## [Work to be completed]
Before you return the lines below, strip out any images and keep every word as written.
* * * * *
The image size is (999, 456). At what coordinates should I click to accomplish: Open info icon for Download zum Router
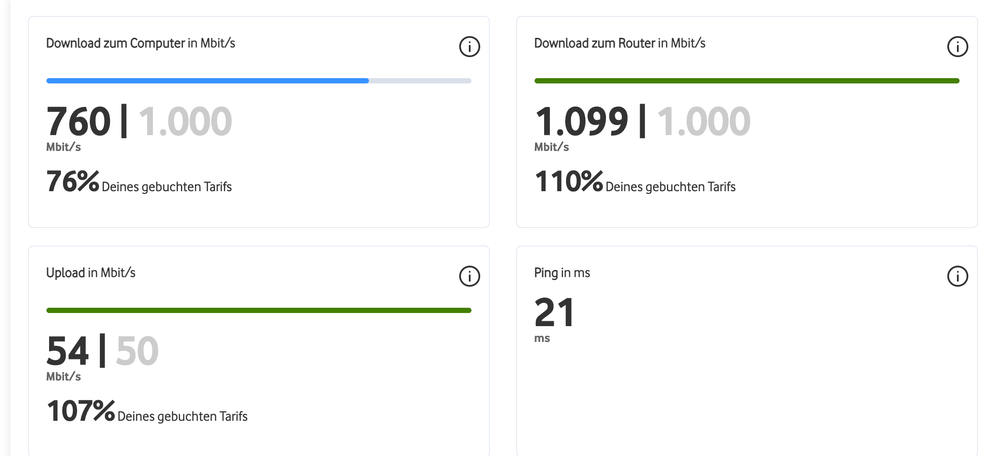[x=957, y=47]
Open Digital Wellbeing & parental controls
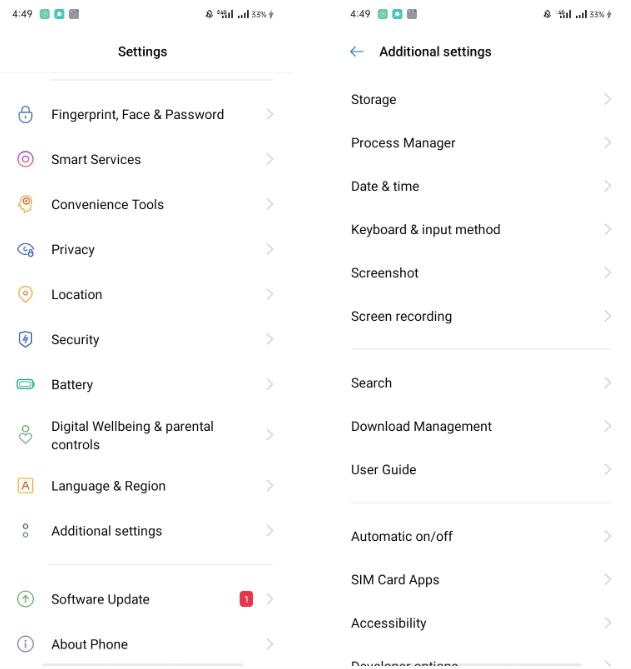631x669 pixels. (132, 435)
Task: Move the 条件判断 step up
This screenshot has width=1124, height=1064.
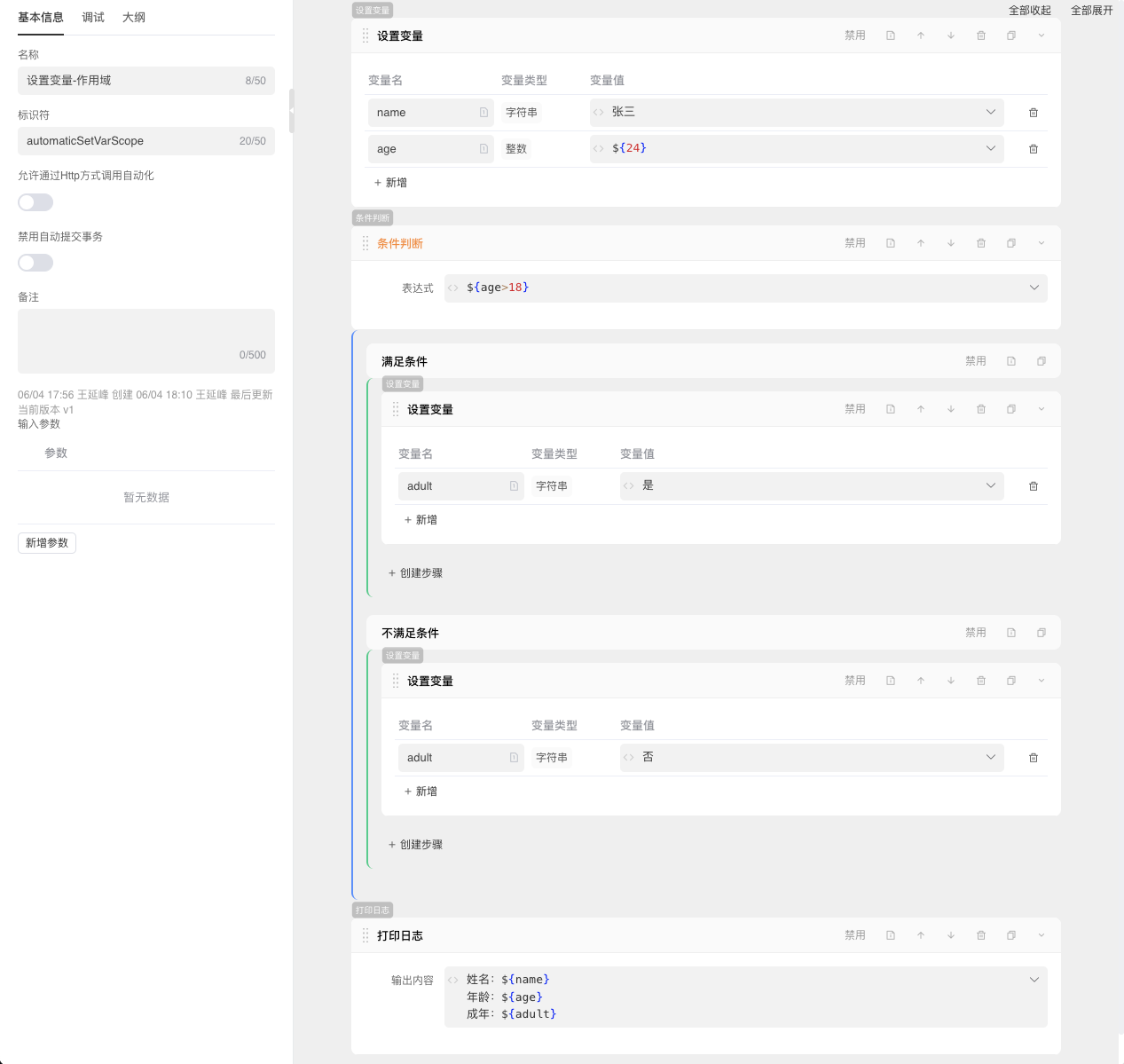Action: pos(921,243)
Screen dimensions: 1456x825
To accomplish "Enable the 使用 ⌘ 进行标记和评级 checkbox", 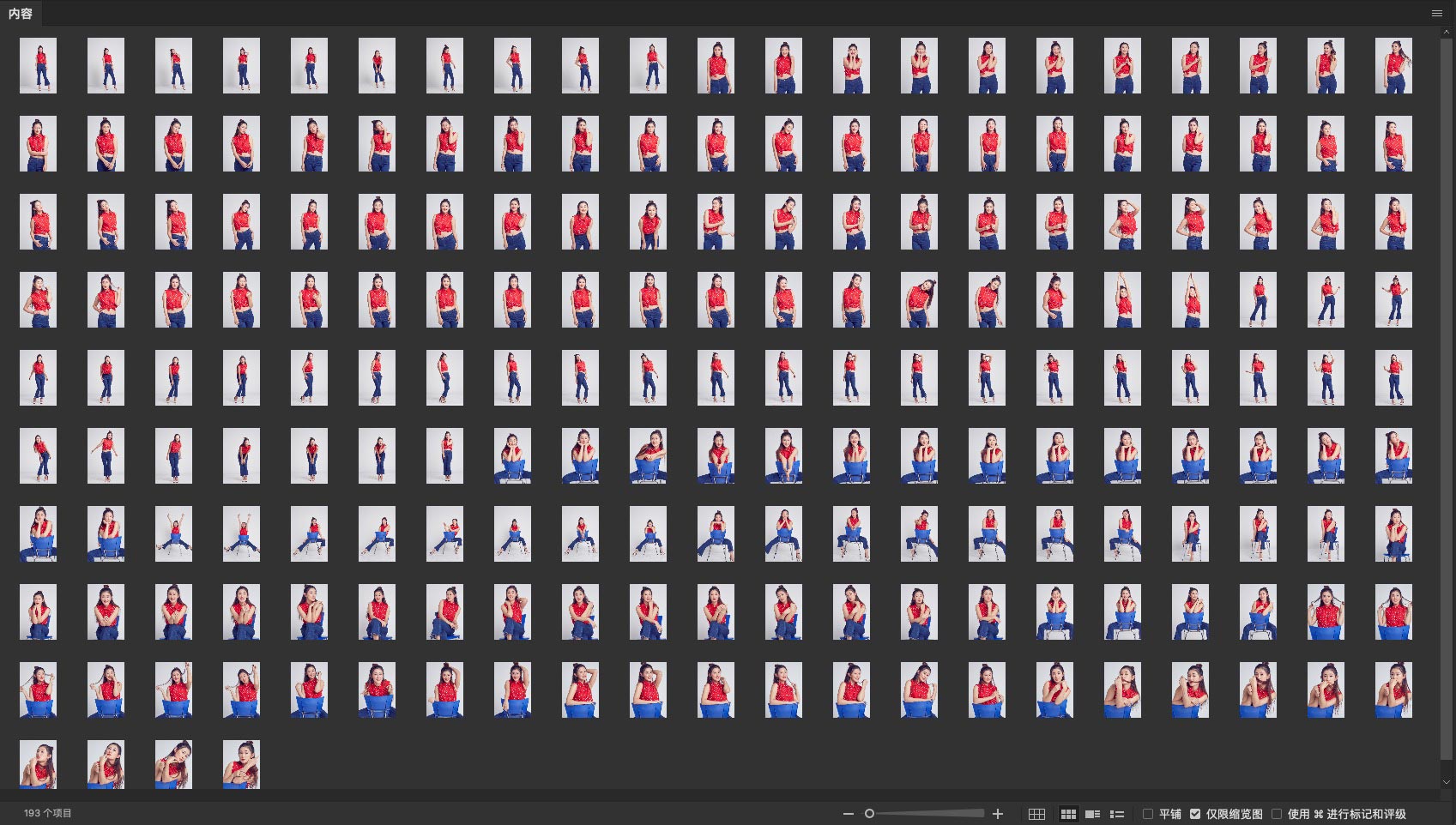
* * * * *
## [Response to the exercise]
The image size is (999, 456). At what coordinates should I click to accomplish: Open info icon for Download zum Router
[x=957, y=47]
Open Digital Wellbeing & parental controls
631x669 pixels. (132, 435)
Task: Move the 条件判断 step up
This screenshot has width=1124, height=1064.
Action: pos(921,243)
Screen dimensions: 1456x825
To accomplish "Enable the 使用 ⌘ 进行标记和评级 checkbox", 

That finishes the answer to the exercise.